## [Source data]

((

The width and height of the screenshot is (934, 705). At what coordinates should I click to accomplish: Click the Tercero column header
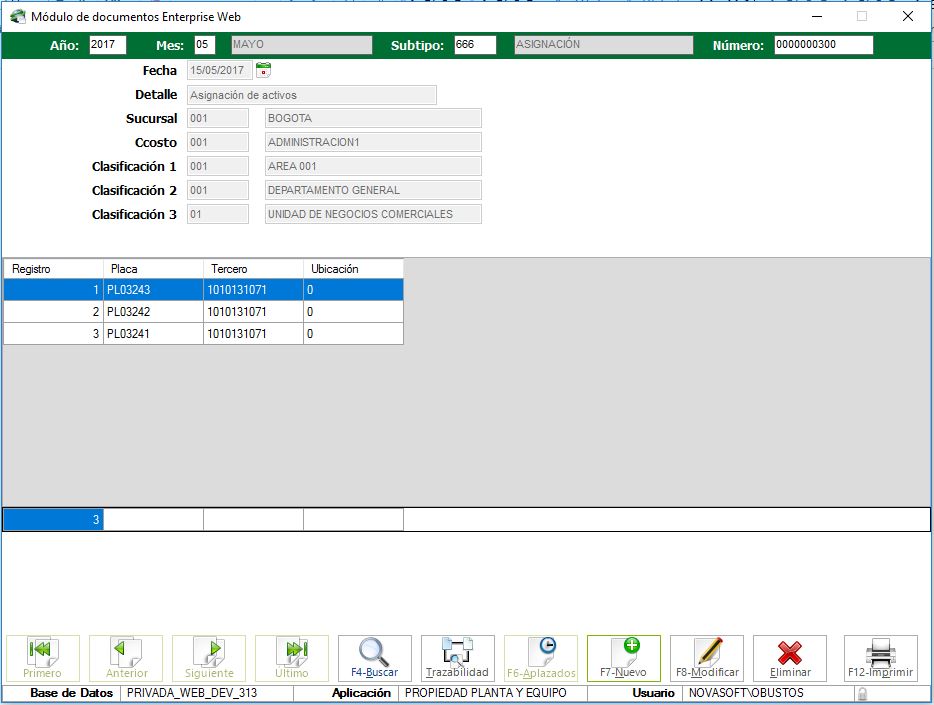(253, 268)
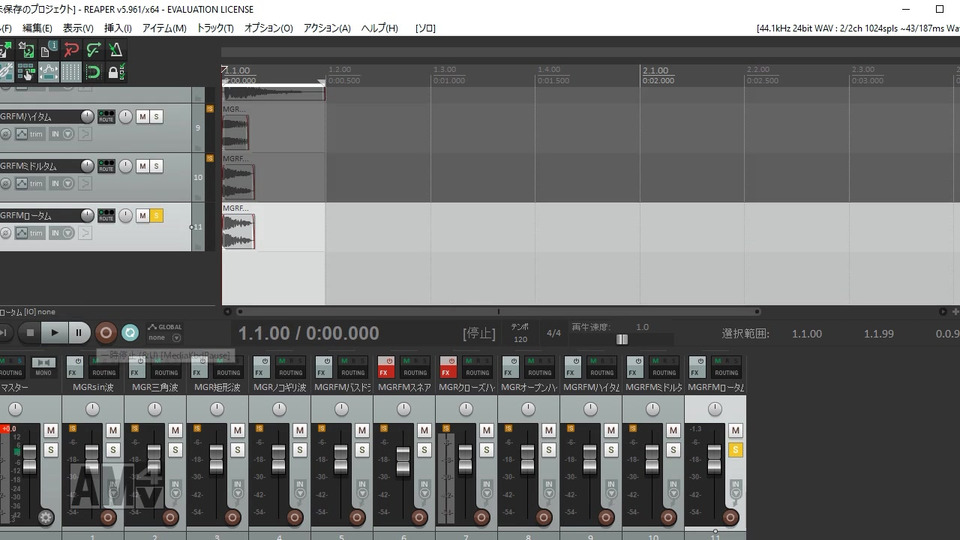Click the master track settings gear icon

[44, 517]
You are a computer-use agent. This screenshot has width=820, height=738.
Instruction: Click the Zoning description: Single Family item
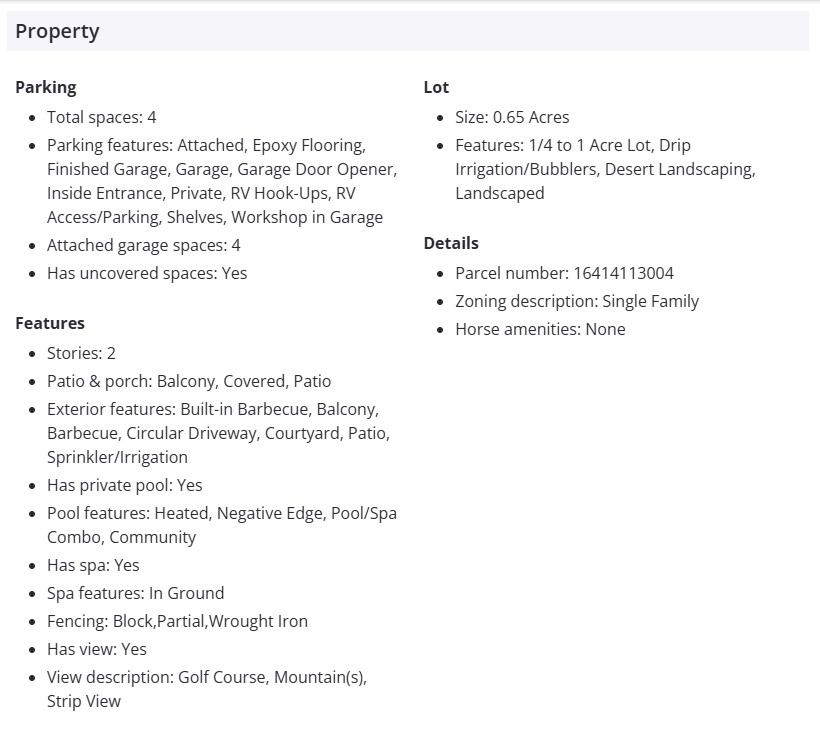click(577, 301)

))

## [ASSIGNED TASK]
Leave the pictures out, then output exactly the lines from the "Instruction: Click the" line through the end of the records above, and no others.

## [RESULT]
Instruction: Click the Zoning description: Single Family item
click(577, 301)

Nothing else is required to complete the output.